I'm not going to attack you, and what you say is factually true, but pretty much impossible to achieve in a normal aircraft unless you have a lot of excess thrust, good low speed control authority, and lightning reflexes.
Yes, there are two points where I can produce the same lift
coefficient pre and post stall. But post stall, I have to have the same airspeed as pre-stall, not something your average trainer is going to be able to achieve.
Next, everything is going to be backwards. Pitching down will increase lift coefficient, pitching up will decrease it. Not very instinctive.
Finally, you've got this thing called longitudinal stability fighting you. Once your lift coefficient starts to decrease, the wing is going to fall and the horizontal stabilizer... loafing along at a low lift coefficient... will keep flying and point the nose down... even if the pilot is trying to prevent it by pulling back unless you've got huge elevator surfaces and perhaps an aft C of G.
As for stalling an airplane on, absolutely you can do it. Three point a taildragger and you've stalled it on... in three point attitude many taildraggers wings are beyond the stalling angle of attack.
Should you stall every plane on? No. Again going back to the lift coefficient curve you talked about earlier, not all are created equal.
If you've got a plane with a large amount of camber in the wing and a very rounded leading edge and low wing loading, the top of the curve will be very rounded. As we approach the stall, we can change the angle of attack quite a bit without appreciably changing the lift coefficient. This is what makes landing those types of planes at low speed a dream, you can ham fist it and the plane doesn't do much. If you finesse it, you can control it very precisely.
In another world are the jets and other high performance aircraft with their high wing loading, non cambered (laminar flow) or inverse cambered (super critical) airfoils, and often pointy leading edges. These have a lift coefficient graph with a sharp peak at the top. You don't want to go anywhere near this one because things happen rapidly when you go past it.
Now back to our 172. If you are around a decent sized field and there are a bunch of 172s or even 182s or 185s around that haven't been modified, take a close look at them. The straight tails all the way to the mid-sixties 172s will have a moderately sharp leading edge. Then go find a later model 172, mid 1970s or later. The leading edges on these are very fat and rounded and actually droop a bit. In fact, minus the wing fences they actually have a poor man's Horton STOL kit installed with the conical camber wingtips.

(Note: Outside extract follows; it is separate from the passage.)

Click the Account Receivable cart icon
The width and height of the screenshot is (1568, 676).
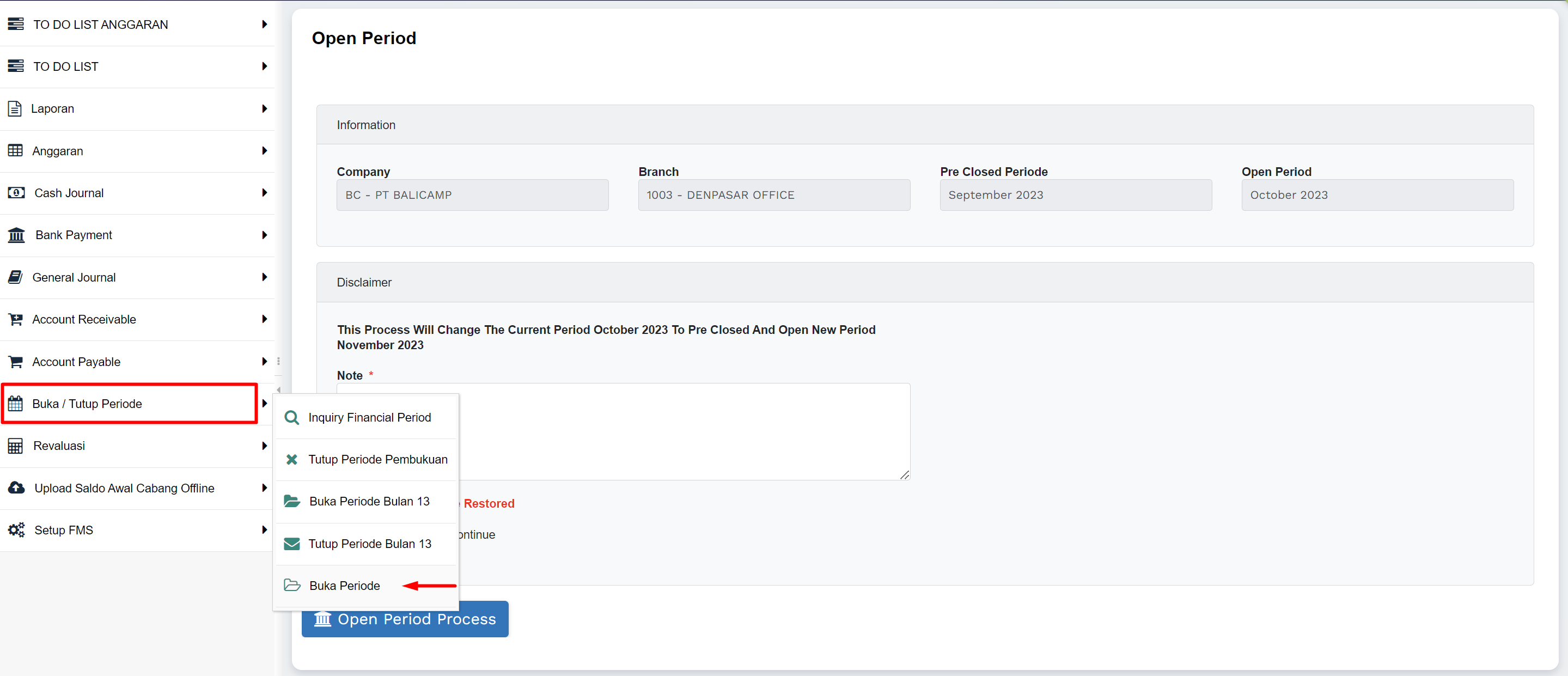coord(15,319)
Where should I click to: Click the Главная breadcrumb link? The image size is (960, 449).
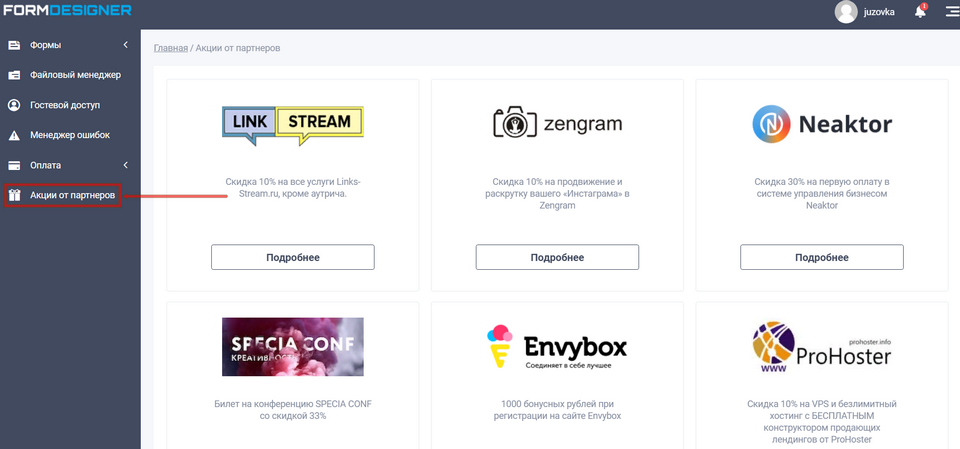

That is what makes these newer ones much easier to fly, much more stable at lower speeds, and if you shave off a few knots on approach, an absolute dream to land. They don't break very easily at the stall. They don't spin worth crap (also thanks to the larger dorsal fin). Put in some power and they will just mush. At light weights, stall speed goes down, elevator authority does as well, combined perhaps with a bit of miss rigging and maybe a bit of a decent and I could easily see this aircraft not having a clean break stall.